Itu baru satu contoh, masih ada lagi. Waktu itu gue udah kelas 8, walaupun gue dan geng gue ga terlalu sering ketemu, tapi rasa keusilan, kebersamaan dan kekejaman kami masih sama, ada temen gue yang benci banget sama adek kelas yang katanya kecentilan, kegatelan dan sok kenal sama gebetannya. Hari itu lagi ulangan semester, ruang dan kursi ujian di atur, di depan kelas udah di sediain papan nama yang ada urutan posisi duduk. Rencana kami pulang sekolah, kami nyari tempat duduk si centil terus kami kerjain. Setelah nemuin nomor kursinya, kami mulai nyari bahan yang bisa ngotorin kursinya, kenapa ngotorin kursi? Karena hari itu hari Sabtu, hari tes berikutnya adalah hari Senin saat kami semua pake seragam putih-putih. Temen gw nemuin penghapus papan tulis spidol yang kotor, tindakan kami selanjutnya nepuk-nepukin kursi dan meja si centil dengan penghapus sampe kotor banget, selesai mengotori kami "berdoa" agar petugas kebersihan ga bersih-bersih meja dan kursi. Ternyata harapan kami terkabul, meja kursi ga dibersihin. Pulang test gue ketemuan sama temen-temen gue dan temen gue yang sekelas sama si centil cerita, pas masuk ruangan si centil jadi ribet sendiri, "aduh mejaku kotor, kak gimana nih, tolongin dong", temen gue yang cemburu sama si centil cuma ngomong "mampuss,hahaha".
Tapi Karma does exist!
Malangnya, setelah gue masuk SMA, pola yang sama terulang kembali, gue sebel sama seorang temen, tapi kali ini yang berbeda adalah temen-temen gue, mereka bukan tipe yang suka mencampuri urusan orang, istilahnya "urusan lo ya urusan lo, urusan gue ya urusan gue". Walaupun mereka tahu masalah gue, tahu gue sebel sama orang itu, temen-temen gue ini cuma berperan sebagai pendengar dan pemberi saran yang baik, mereka bukan tipe yang suka merekrut atau direkrut untuk sama-sama membenci satu orang (walaupun ternyata masih ada beberapa temen gue yang suka merekrut dan direkrut juga).

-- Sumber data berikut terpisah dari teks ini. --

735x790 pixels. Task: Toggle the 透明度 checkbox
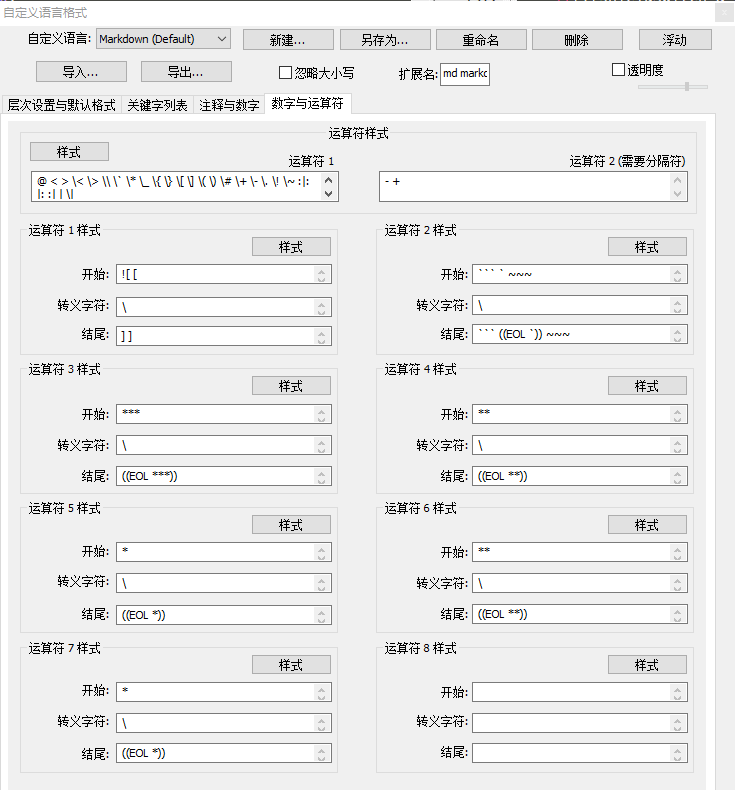click(618, 70)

Sejak gue masuk SMA, apalagi pas masa-masa kelas 10, gue bener-bener merasa sendirian, walaupun gue udah punya cukup banyak temen, tapi ga ada satu pun dari mereka yang udah bisa memahami gue secara keseluruhan, sementara temen-temen lama gue, mereka diluar sana dan ternyata kami mengalami hal yang sama, walaupun mereka bersedia jadi pendengar, tetapi kami udah ga bisa menyelesaikan masalah ini bareng-bareng, kami udah di dunia yang berbeda.

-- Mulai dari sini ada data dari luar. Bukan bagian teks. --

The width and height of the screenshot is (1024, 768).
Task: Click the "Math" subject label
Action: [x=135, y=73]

Hari-hari gue jalani dalam kesendirian di tengah keramaian, gue berusaha mencari cara untuk bertahan. Pertama gue harus bisa menjadi orang yang ga banyak bicara, mengingat masa lalu gue yang terlalu banyak bicara hal-hal ga penting, kedua gue harus tahan banting menyimpan kisah-kisah pilu gue yang bener-bener ga bisa gue share begitu aja sama orang yang belum gue kenal, karena gue bukan tipe orang yang bisa 100% terbuka sama orang lain apalagi yang belum dikenal, ketiga gue bener-bener harus kudu bisa MENERIMA berbagai keunikan, perbedaan yang bener-bener kontras antar temen yang satu dengan yang lain, gue ga bisa asal ngecap orang itu freak, orang itu annoying, orang itu sombong, orang itu cupu, karena gue sendiri pasti udah dikasih stigma yang macem-macem sebagai anak baru di lingkungan baru. Hmmm, ternyata seperti ini rasanya menjadi teman gue yang GAJE itu. Keempat, gue harus berani mencair dengan mereka dan disaat yang sudah tepat gue harus buru-buru membeku dan menjadi kesatuan yang baru dengan temen-temen di lingkungan baru gue.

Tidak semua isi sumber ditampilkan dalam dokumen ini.